Ya-nan Deng, Hamdy Kashtoh, Quan Wang, Guang-xiao Zhen, Qi-yu Li, Ling-hui Tang,Hai-long Gao, Chun-rui Zhang, Li Qin, Min Su, Fei Li, Xia-he Huang, Ying-chun Wang, Qi Xie,Oliver B. Clarke, Wayne A. Hendrickson, and Yu-hang Chen


PNAS
DOI:10.1073/pnas.2015151118


Abstract

Stomata in leaves regulate gas exchange between the plant and its atmosphere. Various environmental stimuli elicit abscisic acid (ABA); ABA leads to phosphoactivation of slow anion channel 1 (SLAC1); SLAC1 activity reduces turgor pressure in aperture-defining guard cells; and stomatal closure ensues. We used electrophysiology for functional characterizations of Arabidopsis thaliana SLAC1 (AtSLAC1) and cryoelectron microscopy (cryo-EM) for structural analysis of Brachypodium distachyon SLAC1 (BdSLAC1), at 2.97-? resolution.

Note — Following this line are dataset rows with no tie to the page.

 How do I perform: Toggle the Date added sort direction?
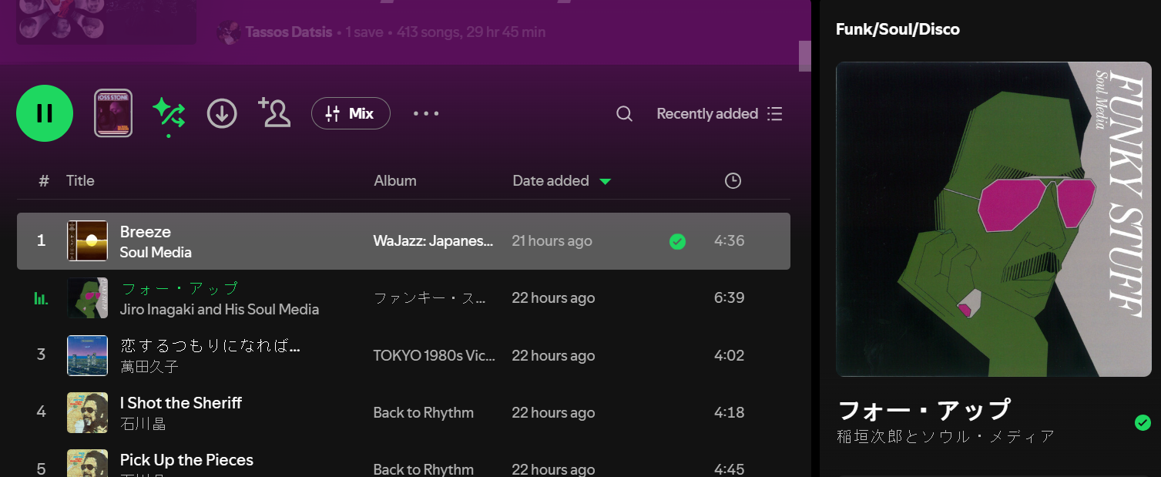click(606, 180)
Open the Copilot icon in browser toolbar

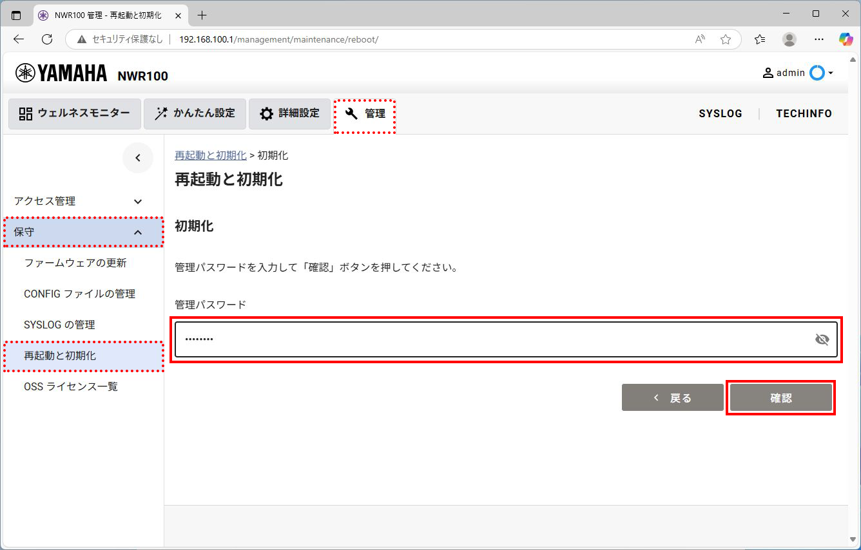pyautogui.click(x=846, y=39)
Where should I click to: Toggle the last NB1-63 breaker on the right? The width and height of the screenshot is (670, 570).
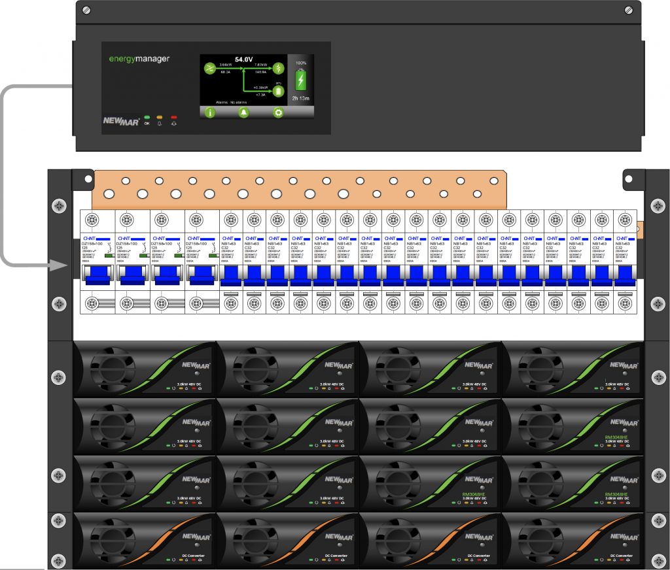tap(625, 275)
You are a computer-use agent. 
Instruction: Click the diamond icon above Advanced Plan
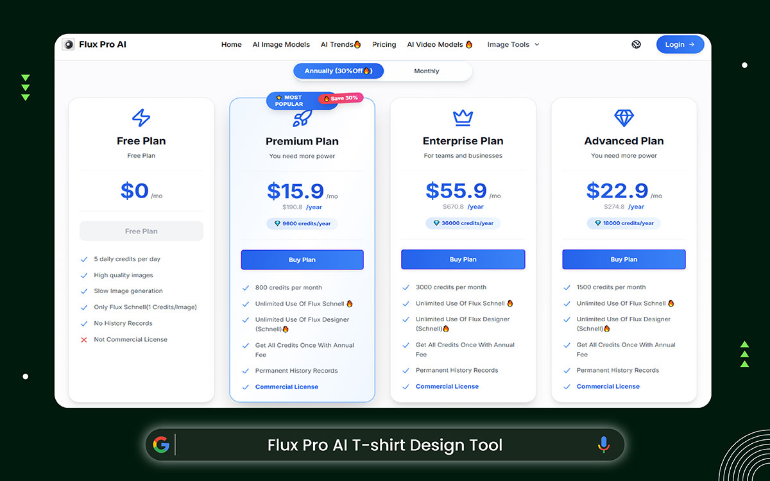pos(623,118)
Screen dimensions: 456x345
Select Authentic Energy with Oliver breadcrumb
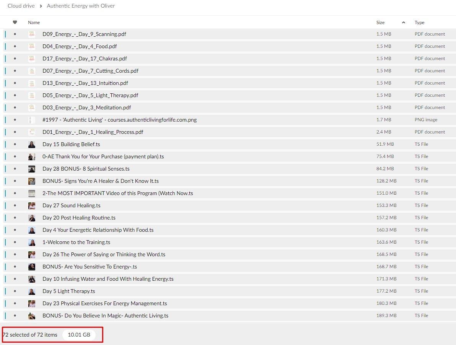click(81, 6)
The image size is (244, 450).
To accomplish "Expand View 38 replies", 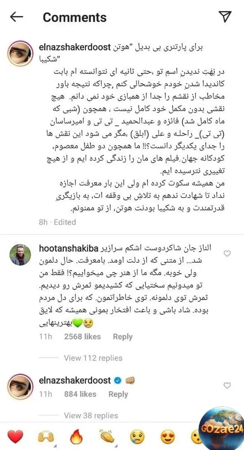I will pyautogui.click(x=90, y=415).
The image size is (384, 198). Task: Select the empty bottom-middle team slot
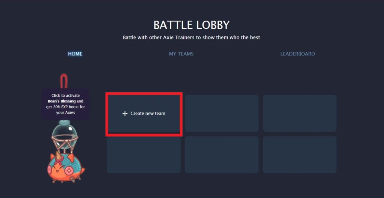pyautogui.click(x=222, y=155)
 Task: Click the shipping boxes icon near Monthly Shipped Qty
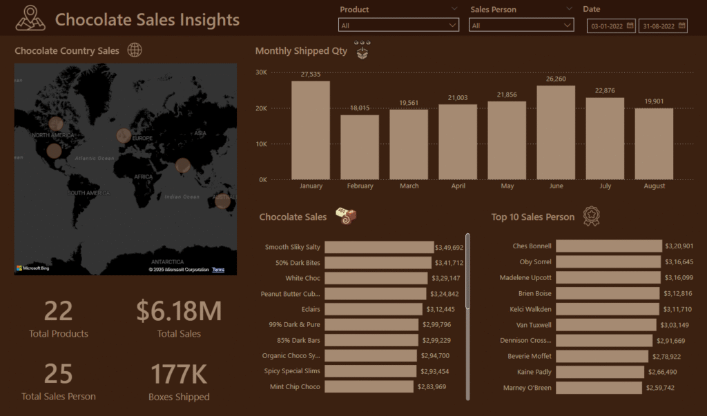pyautogui.click(x=362, y=50)
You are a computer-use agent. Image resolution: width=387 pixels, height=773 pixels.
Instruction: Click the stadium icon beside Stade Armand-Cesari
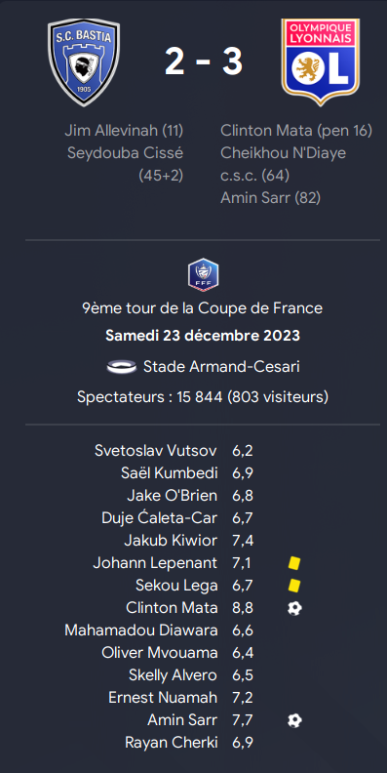122,367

We identified 14 phosphorylation sites in AtSLAC1 and showed nearly 330-fold channel-activity enhancement with 4 to 6 of these phosphorylated. Seven SLAC1-conserved arginines are poised in BdSLAC1 for regulatory interaction with the N-terminal extension. This BdSLAC1 structure has its pores closed, in a basal state, spring loaded by phenylalanyl residues in high-energy conformations. SLAC1 phosphorylation fine-tunes an equilibrium between basal and activated SLAC1 trimers, thereby controlling the degree of stomatal opening.